The Alliance Party of Northern Ireland's 2024 "Leading Change" manifesto put Stormont reform at the head of its programme: end unionist nationalist designations, replace the Petition of Concern with weighted majority voting, change the rules for nominating First and deputy First Ministers, and cap political donations. The election delivered one Westminster seat, Sorcha Eastwood taking Lagan Valley from the DUP. The Stormont position returned Naomi Long as Justice Minister when devolution restored in February 2024. Twenty three months on, the reform proposals have been published and restated. The reform has not happened. The gap is between the manifesto's structural reform programme and the institutions whose consent the reform requires.
The core paradox is structural: Alliance argues against the designations system and holds the Justice Ministry because of the designations system. The portfolio allocation under d'Hondt gives the Justice brief to Alliance because neither the DUP nor Sinn Féin will nominate one from their own ranks. The designations system that Alliance demands be dismantled is the reason Alliance holds office. The reform Alliance champions would remove the reason Alliance holds its only significant institutional position.

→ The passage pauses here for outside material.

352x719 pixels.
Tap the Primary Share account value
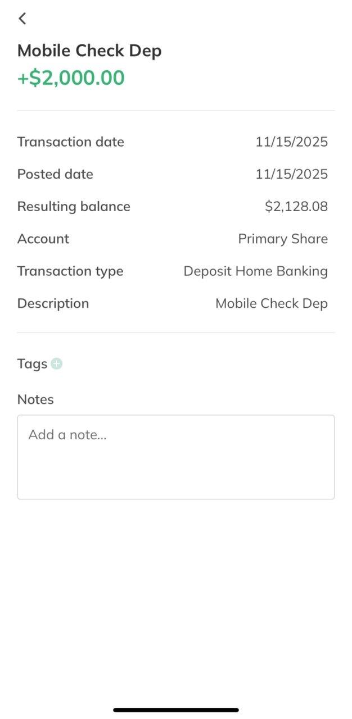coord(283,239)
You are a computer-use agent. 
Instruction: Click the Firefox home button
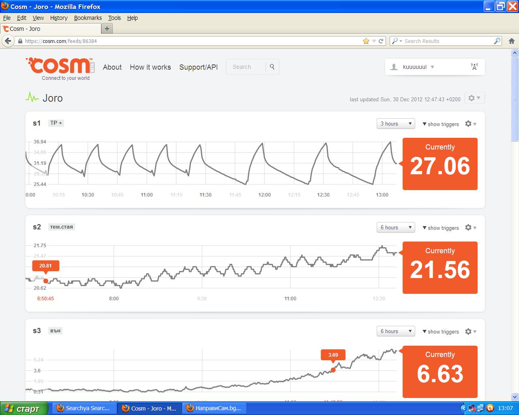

On Stormont reform the manifesto committed to ending designations and replacing the Petition of Concern. Naomi Long has restated the proposals consistently through 2025 and 2026, warning that 2026 "must be the last year dysfunctional government is allowed to continue." The DUP has rejected them as "a dangerous step towards majority rule by the back door." The reform requires the consent of the parties whose vetoes the reform would remove. Neither party will consent to removing their own veto power. Westminster has shown no willingness to intervene and override the parties' consent. Stormont reform is structurally impossible.
On Westminster the manifesto committed to "positive, progressive and solution focused" presence. The single Alliance MP Sorcha Eastwood sits and engages where positions align. The leverage is one MP in a 650 seat parliament.
On Europe the manifesto positioned Alliance as among the most explicitly pro Windsor Framework parties. Labour's May 2025 EU reset summit moved partially in the direction Alliance advocated, including Erasmus re-entry and veterinary agreements. This is the one area where Alliance's position has moved government policy.
On welfare the manifesto opposed the two child benefit cap. Labour scrapped the cap at the November 2025 Budget. The headline welfare ask has been delivered by the UK Government, not through Alliance advocacy.
This is not a party that broke its manifesto. Alliance has delivered the Stormont reform argument consistently and held the Justice Ministry effectively. The reform proposals are published. The DUP and Sinn Féin will not consent to them. The institutions that would approve the reform benefit from the system Alliance demands be reformed. Westminster will not intervene. Alliance cannot compel reform of the system it depends on. No one else will compel it. The question is whether Alliance can accept that structural reform is impossible when the party making the argument depends on the structure it seeks to change. Whether holding office in a dysfunctional system is compatible with arguing for the system's reform remains unanswered.